Exercise requirements:
Look below for the line containing "2015. november (24, 2242)"; from there through the line containing "2017. január (19, 2042)", both lines included, please set down each line exactly and nothing else.

Supplied material:

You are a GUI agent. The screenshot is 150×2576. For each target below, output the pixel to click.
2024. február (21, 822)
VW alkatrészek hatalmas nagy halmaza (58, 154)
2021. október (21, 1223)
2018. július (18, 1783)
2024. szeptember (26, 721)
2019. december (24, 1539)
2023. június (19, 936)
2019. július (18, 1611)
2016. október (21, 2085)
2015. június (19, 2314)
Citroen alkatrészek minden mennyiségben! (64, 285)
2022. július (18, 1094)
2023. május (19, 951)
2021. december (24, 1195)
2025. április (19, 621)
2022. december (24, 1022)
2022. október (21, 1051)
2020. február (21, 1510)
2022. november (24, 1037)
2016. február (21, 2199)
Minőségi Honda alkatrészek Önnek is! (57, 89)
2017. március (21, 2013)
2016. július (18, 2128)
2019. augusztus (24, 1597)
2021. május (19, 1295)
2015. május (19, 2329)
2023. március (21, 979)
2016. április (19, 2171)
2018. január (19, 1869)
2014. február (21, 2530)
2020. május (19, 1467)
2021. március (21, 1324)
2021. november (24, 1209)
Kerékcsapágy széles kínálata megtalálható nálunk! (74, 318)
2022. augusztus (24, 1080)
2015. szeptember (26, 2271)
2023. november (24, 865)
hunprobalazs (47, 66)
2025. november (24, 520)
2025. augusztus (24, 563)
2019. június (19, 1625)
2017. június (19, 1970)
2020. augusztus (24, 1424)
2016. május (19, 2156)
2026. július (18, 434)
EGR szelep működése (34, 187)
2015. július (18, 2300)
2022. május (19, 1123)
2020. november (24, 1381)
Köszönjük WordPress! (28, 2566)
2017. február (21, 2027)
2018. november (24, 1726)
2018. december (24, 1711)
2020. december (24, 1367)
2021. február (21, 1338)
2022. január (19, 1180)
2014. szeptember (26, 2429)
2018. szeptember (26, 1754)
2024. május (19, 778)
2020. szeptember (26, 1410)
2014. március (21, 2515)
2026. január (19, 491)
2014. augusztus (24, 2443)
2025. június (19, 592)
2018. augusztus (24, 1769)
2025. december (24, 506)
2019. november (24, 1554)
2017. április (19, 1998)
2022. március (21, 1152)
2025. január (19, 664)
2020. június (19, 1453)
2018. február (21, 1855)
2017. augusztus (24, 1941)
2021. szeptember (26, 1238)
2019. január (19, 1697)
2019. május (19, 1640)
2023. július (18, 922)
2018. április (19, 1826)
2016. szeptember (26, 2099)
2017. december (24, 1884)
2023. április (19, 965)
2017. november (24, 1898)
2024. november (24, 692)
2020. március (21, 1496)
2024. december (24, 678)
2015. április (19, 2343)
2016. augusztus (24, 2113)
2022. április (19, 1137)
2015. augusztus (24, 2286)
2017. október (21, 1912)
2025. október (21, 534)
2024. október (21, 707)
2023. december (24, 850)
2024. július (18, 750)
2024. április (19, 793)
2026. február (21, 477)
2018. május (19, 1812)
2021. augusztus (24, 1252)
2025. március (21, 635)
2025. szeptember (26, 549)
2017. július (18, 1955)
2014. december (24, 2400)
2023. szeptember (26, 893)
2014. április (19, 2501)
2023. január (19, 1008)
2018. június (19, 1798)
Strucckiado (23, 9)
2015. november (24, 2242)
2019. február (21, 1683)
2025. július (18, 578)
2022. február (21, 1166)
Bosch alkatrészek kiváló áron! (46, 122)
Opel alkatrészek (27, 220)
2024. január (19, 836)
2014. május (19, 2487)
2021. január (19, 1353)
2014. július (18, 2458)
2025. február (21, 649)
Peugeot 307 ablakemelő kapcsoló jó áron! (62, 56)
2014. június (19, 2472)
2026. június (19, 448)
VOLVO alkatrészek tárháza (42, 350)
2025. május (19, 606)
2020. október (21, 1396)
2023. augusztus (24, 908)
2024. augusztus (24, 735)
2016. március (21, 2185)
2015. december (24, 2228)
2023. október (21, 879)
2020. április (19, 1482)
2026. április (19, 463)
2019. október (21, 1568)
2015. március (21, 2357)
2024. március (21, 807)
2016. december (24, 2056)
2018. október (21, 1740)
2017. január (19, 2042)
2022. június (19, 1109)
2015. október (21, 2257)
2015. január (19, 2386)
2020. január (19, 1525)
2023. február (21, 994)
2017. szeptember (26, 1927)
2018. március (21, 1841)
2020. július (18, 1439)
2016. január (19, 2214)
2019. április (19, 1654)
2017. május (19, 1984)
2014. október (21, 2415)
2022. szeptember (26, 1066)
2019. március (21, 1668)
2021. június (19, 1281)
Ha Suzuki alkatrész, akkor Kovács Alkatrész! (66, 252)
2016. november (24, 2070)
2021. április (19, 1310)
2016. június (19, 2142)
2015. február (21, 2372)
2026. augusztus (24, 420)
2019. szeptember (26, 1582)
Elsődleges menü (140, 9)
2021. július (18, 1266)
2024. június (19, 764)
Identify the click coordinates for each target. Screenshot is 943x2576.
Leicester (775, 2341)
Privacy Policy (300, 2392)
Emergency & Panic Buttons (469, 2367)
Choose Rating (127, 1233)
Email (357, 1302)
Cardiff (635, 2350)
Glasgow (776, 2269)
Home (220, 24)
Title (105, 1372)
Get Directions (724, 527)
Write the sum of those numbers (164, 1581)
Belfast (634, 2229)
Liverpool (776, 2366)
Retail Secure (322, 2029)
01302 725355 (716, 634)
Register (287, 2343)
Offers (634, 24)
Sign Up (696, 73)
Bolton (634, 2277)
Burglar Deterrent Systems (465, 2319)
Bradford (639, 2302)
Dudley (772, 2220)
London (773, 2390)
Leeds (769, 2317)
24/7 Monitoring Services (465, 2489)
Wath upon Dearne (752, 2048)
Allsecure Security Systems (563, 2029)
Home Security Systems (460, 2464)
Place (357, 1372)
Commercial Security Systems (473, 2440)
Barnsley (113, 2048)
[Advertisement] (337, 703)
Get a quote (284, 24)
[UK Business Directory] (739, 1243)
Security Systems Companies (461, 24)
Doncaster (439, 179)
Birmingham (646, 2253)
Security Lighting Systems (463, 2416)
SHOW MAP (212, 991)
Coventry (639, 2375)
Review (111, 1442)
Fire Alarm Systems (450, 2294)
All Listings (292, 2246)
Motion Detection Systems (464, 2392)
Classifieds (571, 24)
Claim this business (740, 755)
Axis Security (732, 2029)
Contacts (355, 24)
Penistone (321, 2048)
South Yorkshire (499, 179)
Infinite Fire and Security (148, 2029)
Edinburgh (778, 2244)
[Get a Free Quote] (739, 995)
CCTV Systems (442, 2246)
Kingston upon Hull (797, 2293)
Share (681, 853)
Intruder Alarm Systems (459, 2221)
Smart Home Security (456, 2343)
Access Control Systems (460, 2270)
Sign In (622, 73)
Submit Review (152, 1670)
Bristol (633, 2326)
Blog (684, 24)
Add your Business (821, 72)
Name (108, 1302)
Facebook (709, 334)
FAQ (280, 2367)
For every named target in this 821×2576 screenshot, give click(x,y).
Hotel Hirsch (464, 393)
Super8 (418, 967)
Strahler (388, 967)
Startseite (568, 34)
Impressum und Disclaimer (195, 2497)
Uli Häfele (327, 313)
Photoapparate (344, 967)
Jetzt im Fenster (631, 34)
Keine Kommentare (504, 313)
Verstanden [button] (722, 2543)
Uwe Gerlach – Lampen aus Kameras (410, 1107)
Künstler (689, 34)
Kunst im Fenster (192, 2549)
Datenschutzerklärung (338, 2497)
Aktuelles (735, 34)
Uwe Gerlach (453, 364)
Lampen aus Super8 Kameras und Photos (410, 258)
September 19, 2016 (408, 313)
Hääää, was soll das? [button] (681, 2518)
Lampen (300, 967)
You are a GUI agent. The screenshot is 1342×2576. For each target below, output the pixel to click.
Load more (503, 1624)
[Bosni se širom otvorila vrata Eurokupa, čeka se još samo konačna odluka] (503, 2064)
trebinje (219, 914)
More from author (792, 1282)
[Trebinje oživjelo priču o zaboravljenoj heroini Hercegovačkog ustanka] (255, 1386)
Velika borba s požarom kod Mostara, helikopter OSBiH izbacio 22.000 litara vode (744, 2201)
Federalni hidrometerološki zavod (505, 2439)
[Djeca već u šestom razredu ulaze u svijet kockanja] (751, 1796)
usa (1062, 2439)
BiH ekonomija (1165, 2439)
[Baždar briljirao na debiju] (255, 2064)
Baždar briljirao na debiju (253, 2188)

Task result:
2015. november (24, 2242)
2019. február (21, 1683)
2025. július (18, 578)
2022. február (21, 1166)
Bosch alkatrészek kiváló áron! (46, 122)
Opel alkatrészek (27, 220)
2024. január (19, 836)
2014. május (19, 2487)
2021. január (19, 1353)
2014. július (18, 2458)
2025. február (21, 649)
Peugeot 307 ablakemelő kapcsoló jó áron! (62, 56)
2014. június (19, 2472)
2026. június (19, 448)
VOLVO alkatrészek tárháza (42, 350)
2025. május (19, 606)
2020. október (21, 1396)
2023. augusztus (24, 908)
2024. augusztus (24, 735)
2016. március (21, 2185)
2015. december (24, 2228)
2023. október (21, 879)
2020. április (19, 1482)
2026. április (19, 463)
2019. október (21, 1568)
2015. március (21, 2357)
2024. március (21, 807)
2016. december (24, 2056)
2018. október (21, 1740)
2017. január (19, 2042)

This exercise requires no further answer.